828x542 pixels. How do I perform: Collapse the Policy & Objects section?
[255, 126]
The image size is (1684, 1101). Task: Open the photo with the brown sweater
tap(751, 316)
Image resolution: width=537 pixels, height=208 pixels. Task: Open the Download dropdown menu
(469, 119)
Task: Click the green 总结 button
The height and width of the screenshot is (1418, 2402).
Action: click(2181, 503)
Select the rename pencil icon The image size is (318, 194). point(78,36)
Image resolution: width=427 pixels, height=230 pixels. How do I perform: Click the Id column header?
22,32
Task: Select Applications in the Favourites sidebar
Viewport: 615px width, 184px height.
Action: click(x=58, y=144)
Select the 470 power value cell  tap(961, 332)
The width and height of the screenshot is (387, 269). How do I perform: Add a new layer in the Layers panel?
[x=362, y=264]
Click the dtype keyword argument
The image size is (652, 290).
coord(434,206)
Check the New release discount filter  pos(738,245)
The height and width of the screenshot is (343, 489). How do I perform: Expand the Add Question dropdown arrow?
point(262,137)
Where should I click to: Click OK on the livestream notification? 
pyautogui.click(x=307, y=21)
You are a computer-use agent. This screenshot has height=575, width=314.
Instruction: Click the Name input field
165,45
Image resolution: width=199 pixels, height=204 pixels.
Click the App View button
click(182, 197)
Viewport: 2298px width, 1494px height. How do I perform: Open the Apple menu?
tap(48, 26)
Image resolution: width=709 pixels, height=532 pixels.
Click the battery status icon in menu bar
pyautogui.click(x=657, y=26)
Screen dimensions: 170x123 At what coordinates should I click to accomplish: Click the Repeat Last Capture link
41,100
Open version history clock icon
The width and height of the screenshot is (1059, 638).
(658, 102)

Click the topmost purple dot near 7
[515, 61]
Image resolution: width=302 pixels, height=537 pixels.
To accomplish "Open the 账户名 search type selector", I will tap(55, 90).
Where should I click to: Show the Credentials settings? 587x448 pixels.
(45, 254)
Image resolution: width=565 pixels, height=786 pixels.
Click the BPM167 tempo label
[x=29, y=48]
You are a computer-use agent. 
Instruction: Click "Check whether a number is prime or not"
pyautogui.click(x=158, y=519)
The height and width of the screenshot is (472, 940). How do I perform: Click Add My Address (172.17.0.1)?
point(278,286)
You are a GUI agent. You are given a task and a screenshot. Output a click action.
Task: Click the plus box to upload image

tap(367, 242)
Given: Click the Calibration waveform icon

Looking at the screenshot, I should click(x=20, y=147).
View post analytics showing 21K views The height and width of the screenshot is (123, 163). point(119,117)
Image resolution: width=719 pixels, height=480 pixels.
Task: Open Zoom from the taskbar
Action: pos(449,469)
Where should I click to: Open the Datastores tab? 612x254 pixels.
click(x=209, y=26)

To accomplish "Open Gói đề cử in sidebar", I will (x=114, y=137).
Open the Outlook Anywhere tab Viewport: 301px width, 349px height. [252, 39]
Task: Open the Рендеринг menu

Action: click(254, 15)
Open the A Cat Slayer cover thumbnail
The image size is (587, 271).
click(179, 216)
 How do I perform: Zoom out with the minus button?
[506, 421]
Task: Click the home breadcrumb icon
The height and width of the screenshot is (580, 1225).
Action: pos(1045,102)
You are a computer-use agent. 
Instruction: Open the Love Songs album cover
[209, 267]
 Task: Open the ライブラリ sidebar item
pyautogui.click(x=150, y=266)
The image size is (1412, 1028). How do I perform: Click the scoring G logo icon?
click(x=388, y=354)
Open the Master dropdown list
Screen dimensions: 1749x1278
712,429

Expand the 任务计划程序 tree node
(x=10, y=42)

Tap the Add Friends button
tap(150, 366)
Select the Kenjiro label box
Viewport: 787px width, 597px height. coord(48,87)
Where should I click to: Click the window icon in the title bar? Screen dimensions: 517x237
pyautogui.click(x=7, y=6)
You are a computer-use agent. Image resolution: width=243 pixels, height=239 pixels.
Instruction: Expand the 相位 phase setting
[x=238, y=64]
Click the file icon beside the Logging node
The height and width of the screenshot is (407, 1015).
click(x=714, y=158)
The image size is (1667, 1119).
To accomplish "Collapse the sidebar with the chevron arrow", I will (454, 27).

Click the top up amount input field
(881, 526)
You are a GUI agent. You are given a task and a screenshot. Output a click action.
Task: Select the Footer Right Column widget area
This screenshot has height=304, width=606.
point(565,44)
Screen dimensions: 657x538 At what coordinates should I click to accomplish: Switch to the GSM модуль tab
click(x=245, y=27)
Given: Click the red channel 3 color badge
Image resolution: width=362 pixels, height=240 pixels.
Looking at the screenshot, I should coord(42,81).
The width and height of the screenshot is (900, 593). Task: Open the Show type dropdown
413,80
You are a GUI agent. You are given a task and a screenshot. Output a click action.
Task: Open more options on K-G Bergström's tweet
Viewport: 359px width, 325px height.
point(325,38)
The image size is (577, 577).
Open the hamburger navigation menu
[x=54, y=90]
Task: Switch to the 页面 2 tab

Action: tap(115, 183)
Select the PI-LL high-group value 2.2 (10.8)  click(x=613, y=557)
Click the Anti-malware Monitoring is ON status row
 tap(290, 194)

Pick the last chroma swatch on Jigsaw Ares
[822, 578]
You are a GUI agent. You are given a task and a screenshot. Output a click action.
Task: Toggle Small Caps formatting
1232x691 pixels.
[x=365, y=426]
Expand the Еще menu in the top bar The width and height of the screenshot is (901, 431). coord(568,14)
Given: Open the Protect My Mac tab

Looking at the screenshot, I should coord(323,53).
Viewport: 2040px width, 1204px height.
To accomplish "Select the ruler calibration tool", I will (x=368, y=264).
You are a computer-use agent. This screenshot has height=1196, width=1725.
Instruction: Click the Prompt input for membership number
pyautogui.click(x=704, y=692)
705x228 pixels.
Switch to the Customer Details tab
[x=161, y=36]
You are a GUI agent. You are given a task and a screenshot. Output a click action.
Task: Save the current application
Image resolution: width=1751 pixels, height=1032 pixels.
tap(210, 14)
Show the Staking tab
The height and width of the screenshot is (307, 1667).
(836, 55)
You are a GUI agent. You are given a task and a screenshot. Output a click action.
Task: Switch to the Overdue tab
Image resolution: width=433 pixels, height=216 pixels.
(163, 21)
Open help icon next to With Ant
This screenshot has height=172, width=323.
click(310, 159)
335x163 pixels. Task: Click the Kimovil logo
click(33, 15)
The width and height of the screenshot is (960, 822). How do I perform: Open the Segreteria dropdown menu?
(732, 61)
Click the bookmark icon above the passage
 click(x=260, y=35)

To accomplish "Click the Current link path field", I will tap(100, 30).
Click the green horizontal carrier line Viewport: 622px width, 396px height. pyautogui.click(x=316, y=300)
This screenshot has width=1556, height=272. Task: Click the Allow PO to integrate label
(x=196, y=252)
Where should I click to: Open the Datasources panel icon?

### INSTRUCTION
Which lines in the items above contain the word "arrow"? Pull out each of them, treating uppercase and lowercase as different.

### SOLUTION
The height and width of the screenshot is (343, 489). How do I perform: Expand the Add Question dropdown arrow?
To accomplish "Collapse the sidebar with the chevron arrow", I will (454, 27).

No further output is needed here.